There is a thing about comicbook towns in Illinois. We’d already seen the giant statue of SUPERMAN that rules in Metropolis. When we got to Chester it was Popeye and Oliveoil who are the patron saints. And Chester is a real live town. Two VFW posts. In fact Illinois comes back to life as you head north along the river. Back into the rich farmland, but with the smell of river in the air. A dank and dusky presence lying between the bluffs. It’s remarkable how few vibrant burgs we’ve encountered in the Midwest, beyond the exurb, so the birthplace of Popeye seemed jumping by comparison.

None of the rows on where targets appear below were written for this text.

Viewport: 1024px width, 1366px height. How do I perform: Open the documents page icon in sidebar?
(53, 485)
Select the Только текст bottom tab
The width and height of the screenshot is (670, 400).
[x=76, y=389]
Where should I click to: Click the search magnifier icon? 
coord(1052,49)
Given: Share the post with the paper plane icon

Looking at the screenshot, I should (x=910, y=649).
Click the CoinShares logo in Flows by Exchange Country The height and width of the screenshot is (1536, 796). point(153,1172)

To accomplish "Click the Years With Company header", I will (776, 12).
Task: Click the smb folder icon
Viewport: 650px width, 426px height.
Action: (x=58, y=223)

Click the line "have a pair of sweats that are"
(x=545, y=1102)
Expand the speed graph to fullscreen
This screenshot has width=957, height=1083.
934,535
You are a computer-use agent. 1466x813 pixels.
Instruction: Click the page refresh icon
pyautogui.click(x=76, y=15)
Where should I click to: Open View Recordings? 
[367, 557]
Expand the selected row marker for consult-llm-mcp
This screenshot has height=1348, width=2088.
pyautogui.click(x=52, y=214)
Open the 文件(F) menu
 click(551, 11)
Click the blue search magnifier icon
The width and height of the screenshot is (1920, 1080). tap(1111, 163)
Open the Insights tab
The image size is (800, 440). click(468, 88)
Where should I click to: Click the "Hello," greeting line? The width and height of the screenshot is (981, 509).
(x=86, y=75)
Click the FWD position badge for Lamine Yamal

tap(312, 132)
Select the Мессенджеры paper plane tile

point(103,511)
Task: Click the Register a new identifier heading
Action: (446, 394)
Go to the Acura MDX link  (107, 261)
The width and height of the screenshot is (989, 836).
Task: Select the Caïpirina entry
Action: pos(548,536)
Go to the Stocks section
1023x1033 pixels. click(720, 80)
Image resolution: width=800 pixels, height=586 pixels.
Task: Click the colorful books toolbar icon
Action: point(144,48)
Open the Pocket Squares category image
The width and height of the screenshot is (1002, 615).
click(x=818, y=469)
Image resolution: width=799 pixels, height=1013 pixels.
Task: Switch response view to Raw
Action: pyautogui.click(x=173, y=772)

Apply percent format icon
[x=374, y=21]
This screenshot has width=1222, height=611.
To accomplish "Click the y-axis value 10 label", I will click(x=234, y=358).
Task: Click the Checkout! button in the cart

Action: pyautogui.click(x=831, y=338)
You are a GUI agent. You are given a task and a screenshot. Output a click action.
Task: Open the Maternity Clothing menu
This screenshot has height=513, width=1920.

Just north of Chester, on a bluff over the Mississip are the remains of Fort Kaskaskia, looking down on the drowned site of the old French village, started by the black robes in the 1500’s. We did drawings in the rain of the big bend and waters winding away into the mist. Sounds better than the drawings.. water is tough, and rocks, and... Towboats were shoving long trains of barges alongside our road, making slow progress against the stream. Kindred spirits. The pace quickened as we approached East St. Louis, and suddenly we were back in the urban fug, the jam and jumble, the bright lights and the freeway traffic: America.

Peggy's Kaskaskia

Started looking for an inn, but the airfreshened joints advertising beds by the hour didn’t really turn us on, despite the innuendo. We were trying to come to harbor near the Kahokia Mounds, and suddenly the Interstate sped right through them. Holymoly, it was like flying a spaceship though an alien civilization. We hit the exit ramp and kept circling round like a bird with a clipped wing until we lit at a chain motel, where we stumbled in bugeyed. And that moreorless covers what the laptop ate.


Bryce's Kaskaskia
(The trails and tribs of e-publishing on the road included quests for modem sockets, losing entries to laptop glitches, and the other newby nuisances, which we tended to recount in the private attachments we sent out. In this case Bryce lost a couple of day's logging, and had to recapitulate. He was also keeping an illustrated handwritten day journal, but finally gave that up as excessive on the West Coast. Nuf is e-nuf.)